Data for the task section start

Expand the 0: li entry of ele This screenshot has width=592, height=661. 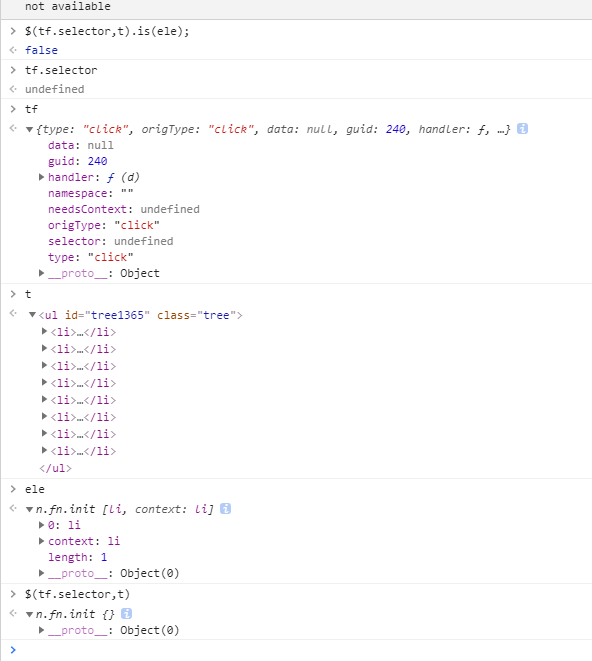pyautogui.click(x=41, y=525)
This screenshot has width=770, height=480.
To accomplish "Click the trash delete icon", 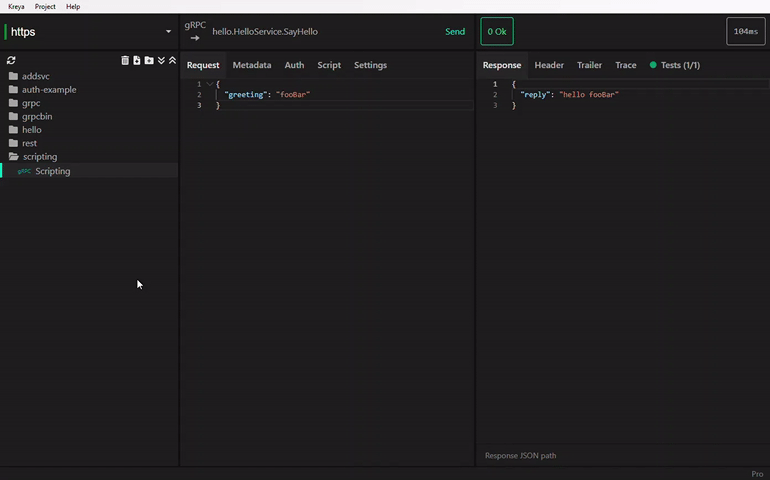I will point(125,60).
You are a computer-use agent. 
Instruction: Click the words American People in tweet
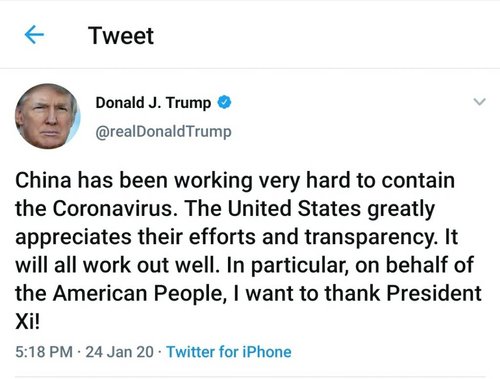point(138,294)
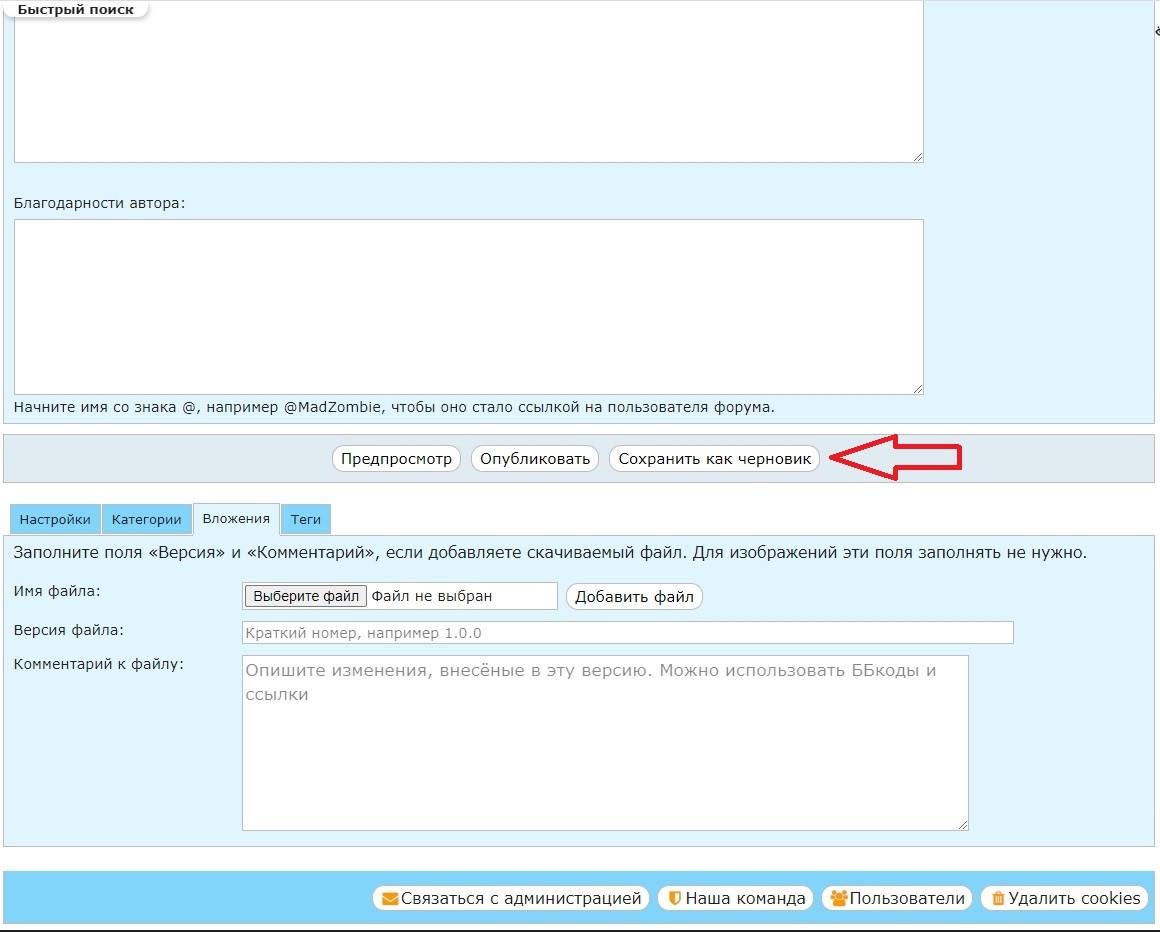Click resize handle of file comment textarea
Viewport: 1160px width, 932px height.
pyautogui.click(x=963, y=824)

Data for the task section end

• _Task objective_:
Your answer must be an exact copy of the lines from the line with "You are a computer-use agent." to the final line of the data, both ends included, and no pictures.

• _Final answer_:
You are a computer-use agent. 
Instruction: Click the words American People in tweet
point(138,294)
Click resize handle of file comment textarea
Viewport: 1160px width, 932px height.
pyautogui.click(x=963, y=824)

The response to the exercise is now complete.